Special features of the power supply
Of course, I don’t want to get bogged down in technical details of the appropriate voltage conversion and monitoring, which would probably bore most people anyway, but we will have to go a little bit deeper for a better understanding. Let us therefore now go directly to the so important voltage transformers (in the diagram above at right). We already suspect it: the control circuits of the power supply work almost like normal switched-mode power supplies, although the frequencies here can usually be between 300 and 500 KHz. The following diagram illustrates the process of voltage conversion in a simplified way.
Let us now look at how one of the existing control loops works. When it is the turn of the relevant phase, the PWM controller sends a small control signal to the gate terminal of the MOSFET. This becomes conductive and the current flows from the source to the drain. The coil behind the MOSFET now builds up a magnetic field and stores the energy so that it can generate a reverse voltage opposite to the input voltage if necessary. To prevent the MOSFET from burning up, the control signal is immediately removed from the gate of the MOSFET and the gate becomes non-conductive. The coil is no longer traversed by current and releases the stored energy.
At the end of each control loop there is the coil just mentioned and a larger capacitor. The coil thus ensures that the starting current is limited, it stores the energy in the magnetic field and then ensures the induction of a counter voltage. The capacitor smoothes the whole thing as well as possible to provide a voltage that is as smooth and ripple-free as possible. Well, what does smooth mean… But almost. And no matter how many phases need to be controlled and perhaps also intelligently balanced, a PWM controller needs two values as feedback from each individual control loop (each phase): the actual current flow and the temperature. Both are important for the telemetry. This is where DCR (Direct Current Resistance) comes into play.

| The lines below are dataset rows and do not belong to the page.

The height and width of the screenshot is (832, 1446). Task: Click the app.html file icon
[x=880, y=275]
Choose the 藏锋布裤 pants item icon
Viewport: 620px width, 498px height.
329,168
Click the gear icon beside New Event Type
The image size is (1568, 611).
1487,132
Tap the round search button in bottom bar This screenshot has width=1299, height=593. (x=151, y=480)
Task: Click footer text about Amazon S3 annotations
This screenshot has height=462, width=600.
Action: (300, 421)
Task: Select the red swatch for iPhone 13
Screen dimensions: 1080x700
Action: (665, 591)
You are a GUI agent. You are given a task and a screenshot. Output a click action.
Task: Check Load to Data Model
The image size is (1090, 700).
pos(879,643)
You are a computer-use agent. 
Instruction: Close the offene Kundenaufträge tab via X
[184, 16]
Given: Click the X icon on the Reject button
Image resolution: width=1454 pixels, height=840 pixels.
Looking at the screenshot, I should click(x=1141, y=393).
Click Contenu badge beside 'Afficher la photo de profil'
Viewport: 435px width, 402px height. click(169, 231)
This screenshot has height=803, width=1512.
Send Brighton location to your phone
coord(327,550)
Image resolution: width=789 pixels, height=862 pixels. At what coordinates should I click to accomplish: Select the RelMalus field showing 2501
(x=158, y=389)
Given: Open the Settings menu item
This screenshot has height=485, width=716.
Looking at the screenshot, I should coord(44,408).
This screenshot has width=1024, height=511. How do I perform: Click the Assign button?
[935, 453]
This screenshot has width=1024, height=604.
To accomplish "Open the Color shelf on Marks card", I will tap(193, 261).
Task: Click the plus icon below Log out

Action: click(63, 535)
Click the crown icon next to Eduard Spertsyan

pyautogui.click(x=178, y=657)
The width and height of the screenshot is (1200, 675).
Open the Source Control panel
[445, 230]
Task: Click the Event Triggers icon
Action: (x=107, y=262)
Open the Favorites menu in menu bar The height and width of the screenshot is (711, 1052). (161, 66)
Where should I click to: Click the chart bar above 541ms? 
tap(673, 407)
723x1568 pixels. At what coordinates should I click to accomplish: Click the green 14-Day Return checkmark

The monitoring can be different, because there are – no wonder – different methods for this. You often read something about the so-called Smart Power Stages (SPS) and the so-called MOSFET DCR. The picture below shows the typical layout with the intelligent SPS that provide the current value for each individual control loop with IMON (and temperature with TMON), which is so urgently needed for perfect balancing, i.e. the balance between phases. How the SPS determines this value? The drain currents of the MOSFETS are measured in real time and these values are also extremely accurate. The much cheaper Inductor DCR, i.e. a current measurement via the inductive resistance of the respective filter coils in the output range, I will spare now, because it is not useful to explain all existing variants.